Graymes baissa les yeux.

— Existe-t-il une réponse ?

— Il existe une réponse à toute chose. Mais ce n’est pas moi qui pourrai te l’apporter.

— Peux-tu voir au-delà des ombres ?

— Je le puis.

— J’ai le sentiment que le Wannsha laisse échapper ses proies, ces derniers temps.

— Mouvements il y a. Proches de toi. Mais je n’en perçois pas le sens. Toi seul…

— Doria Rankin.

— La bien-aimée ? Oui, je me souviens. Ne t’avais-je pas prévenu contre cette imprudence, jadis ? À aucune humaine tu ne dois t’attacher, ou tu souffriras cruellement.

— J’étais bien jeune.

— Et bien naïf aussi.

— Doria a été invoquée, et quelqu’un en a profité pour s’emparer d’elle. Elle est sa prisonnière…

— Qui ?

— Je n’ai pas de certitude. Seulement des soupçons.

— Tu es de taille à affronter tes ennemis.

— Cette fois, c’est différent. L’exorcisme ne sera pas si simple. Je devrai peut-être aller dans le Wannsha.

— Un Commandeur ne doit pas aller dans le Wannsha. Hors de sa juridiction. Ses pouvoirs n’ont pas prise sur ce monde. Il serait nu et désarmé face aux esprits. Il risquerait un sort pire que toutes les morts. Ne t’y hasarde pas.

— Je sais cela aussi, répondit Graymes avec une pointe d’agacement.
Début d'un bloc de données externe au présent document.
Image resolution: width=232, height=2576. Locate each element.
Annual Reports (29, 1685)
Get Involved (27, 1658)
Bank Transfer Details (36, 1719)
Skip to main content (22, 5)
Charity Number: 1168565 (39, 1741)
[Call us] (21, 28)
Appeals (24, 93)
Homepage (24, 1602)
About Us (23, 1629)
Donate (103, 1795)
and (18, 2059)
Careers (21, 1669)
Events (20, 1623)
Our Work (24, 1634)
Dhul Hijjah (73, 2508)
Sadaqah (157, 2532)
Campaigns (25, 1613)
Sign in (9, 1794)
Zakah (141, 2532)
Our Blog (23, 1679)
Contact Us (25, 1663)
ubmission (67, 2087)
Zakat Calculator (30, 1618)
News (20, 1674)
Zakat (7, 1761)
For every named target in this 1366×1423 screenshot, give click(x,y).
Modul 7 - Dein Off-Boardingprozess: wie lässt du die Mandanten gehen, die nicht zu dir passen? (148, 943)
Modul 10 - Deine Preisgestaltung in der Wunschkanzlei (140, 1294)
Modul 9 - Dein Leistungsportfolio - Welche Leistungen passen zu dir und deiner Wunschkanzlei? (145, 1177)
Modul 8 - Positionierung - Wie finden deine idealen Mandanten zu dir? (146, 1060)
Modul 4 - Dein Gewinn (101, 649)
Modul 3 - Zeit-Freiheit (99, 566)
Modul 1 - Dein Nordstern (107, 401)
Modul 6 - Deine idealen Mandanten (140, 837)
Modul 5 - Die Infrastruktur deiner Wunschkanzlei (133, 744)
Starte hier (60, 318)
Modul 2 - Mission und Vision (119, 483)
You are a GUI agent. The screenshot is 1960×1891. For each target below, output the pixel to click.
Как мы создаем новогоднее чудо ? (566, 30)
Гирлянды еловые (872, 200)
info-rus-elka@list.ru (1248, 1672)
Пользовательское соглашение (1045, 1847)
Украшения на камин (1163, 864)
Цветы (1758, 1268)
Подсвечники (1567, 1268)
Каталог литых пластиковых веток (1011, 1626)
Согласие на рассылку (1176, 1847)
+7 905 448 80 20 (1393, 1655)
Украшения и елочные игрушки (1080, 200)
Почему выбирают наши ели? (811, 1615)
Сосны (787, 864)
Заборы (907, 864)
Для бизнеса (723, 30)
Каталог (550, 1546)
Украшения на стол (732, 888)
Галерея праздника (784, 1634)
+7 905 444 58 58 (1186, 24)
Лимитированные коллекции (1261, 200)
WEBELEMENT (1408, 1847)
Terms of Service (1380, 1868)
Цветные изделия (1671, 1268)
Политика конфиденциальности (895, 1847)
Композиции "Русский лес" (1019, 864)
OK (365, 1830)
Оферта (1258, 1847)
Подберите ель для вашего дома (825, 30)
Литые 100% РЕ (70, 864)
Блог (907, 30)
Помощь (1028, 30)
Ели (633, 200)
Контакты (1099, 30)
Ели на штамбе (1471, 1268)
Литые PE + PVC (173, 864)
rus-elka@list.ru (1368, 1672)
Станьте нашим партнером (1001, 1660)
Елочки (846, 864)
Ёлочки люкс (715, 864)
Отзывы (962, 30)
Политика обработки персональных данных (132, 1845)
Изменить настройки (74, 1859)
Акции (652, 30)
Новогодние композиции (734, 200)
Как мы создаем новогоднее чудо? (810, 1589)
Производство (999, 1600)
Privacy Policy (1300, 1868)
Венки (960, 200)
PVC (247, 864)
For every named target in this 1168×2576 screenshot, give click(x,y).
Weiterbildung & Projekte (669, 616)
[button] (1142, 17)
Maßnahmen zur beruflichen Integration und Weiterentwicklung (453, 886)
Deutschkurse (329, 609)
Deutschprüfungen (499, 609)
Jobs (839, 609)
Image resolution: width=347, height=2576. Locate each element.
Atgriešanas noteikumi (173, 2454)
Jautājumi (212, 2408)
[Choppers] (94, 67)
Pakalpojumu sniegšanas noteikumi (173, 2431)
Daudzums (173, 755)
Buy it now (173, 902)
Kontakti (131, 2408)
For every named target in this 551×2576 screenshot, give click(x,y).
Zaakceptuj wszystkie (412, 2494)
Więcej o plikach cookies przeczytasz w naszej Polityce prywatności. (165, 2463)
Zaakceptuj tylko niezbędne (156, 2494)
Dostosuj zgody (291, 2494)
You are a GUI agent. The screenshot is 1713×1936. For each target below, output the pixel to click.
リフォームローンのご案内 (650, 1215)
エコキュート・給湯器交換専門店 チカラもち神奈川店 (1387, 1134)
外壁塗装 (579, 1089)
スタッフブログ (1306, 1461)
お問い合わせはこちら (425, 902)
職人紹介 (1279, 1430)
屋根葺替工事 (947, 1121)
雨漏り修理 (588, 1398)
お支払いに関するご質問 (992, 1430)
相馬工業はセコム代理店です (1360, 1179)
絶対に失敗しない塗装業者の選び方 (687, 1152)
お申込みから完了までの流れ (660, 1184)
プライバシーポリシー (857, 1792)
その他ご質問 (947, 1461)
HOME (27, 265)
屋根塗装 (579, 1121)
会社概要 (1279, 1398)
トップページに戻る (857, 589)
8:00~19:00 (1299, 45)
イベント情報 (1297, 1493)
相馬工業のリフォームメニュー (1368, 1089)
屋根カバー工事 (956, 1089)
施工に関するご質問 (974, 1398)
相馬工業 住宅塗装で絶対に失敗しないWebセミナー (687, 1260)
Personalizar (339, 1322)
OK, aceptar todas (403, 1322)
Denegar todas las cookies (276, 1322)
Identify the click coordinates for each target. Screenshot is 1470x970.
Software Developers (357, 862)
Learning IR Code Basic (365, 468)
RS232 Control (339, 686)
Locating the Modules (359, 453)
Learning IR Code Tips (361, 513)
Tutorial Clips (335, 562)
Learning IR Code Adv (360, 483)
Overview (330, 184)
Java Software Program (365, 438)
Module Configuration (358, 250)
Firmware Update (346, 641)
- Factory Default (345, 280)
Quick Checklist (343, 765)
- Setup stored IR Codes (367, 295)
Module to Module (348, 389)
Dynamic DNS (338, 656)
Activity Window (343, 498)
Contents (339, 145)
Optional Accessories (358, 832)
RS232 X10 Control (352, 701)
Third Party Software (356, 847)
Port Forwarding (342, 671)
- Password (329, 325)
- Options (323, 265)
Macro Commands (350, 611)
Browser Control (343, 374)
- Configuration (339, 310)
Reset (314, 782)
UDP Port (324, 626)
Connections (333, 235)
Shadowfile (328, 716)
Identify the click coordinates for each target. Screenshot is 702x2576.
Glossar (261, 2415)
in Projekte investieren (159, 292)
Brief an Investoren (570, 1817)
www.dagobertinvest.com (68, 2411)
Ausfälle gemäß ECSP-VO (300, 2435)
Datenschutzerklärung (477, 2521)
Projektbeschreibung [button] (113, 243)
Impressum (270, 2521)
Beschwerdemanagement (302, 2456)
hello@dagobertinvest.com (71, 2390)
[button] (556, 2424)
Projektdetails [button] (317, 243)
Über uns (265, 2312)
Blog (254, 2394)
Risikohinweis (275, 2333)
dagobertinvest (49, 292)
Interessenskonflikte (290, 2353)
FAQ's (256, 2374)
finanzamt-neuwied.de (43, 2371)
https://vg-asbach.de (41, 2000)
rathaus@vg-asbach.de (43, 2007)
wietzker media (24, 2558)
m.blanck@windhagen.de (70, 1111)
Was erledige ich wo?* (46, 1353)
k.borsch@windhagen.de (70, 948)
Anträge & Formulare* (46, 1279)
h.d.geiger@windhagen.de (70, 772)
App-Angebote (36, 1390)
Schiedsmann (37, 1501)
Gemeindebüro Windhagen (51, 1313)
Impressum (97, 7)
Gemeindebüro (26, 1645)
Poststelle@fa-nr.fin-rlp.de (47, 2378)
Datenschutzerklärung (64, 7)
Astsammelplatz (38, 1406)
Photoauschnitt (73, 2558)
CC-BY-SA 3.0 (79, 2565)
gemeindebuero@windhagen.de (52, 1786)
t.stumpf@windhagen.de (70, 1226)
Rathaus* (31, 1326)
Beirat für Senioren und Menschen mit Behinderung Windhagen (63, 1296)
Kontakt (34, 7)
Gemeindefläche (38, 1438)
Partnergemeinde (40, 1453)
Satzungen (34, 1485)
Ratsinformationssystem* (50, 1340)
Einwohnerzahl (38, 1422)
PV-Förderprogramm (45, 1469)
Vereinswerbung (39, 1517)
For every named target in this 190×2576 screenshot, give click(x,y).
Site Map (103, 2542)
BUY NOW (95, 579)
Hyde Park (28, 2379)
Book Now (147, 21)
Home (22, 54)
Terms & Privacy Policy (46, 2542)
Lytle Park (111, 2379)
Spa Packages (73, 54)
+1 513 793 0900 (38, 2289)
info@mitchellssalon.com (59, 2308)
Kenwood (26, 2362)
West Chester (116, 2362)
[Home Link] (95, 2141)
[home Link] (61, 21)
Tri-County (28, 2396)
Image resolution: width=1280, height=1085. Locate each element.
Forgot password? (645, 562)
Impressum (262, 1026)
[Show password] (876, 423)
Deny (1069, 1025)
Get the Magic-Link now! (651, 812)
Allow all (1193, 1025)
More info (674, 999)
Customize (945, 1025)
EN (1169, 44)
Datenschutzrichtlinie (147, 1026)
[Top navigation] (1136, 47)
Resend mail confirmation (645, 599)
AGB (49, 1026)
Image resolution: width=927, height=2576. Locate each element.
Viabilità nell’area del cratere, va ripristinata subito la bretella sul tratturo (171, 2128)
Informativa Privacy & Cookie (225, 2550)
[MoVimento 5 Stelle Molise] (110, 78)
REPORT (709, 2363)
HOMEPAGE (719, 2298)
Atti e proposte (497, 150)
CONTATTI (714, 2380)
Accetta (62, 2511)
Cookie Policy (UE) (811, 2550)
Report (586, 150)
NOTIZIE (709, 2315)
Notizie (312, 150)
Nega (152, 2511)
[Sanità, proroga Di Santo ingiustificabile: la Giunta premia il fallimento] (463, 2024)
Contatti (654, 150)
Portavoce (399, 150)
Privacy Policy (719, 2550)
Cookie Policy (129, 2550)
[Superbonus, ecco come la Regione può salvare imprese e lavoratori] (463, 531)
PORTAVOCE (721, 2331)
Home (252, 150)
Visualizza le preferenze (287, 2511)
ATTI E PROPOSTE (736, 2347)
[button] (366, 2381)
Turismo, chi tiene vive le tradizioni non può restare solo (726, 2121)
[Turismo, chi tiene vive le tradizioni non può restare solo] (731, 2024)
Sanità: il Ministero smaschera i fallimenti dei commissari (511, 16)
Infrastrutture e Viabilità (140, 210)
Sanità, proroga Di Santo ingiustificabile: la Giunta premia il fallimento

— Prends garde, Ebenezer. Dangereuses sont les voies sombres. Dangereuses pour toi. Fils d’Archonte.

— Je crache sur les voies sombres. Et sur tout le reste. Ta science est épuisée, maître. Tu ne peux plus m’être d’aucun secours, à présent.

Graymes referma ses doigts maigres sur le pommeau scintillant de l’épée et retira sèchement la lame du sol. La vision brumeuse s’évanouit aussitôt. Un grondement sourd parcourut les entrailles de la maison.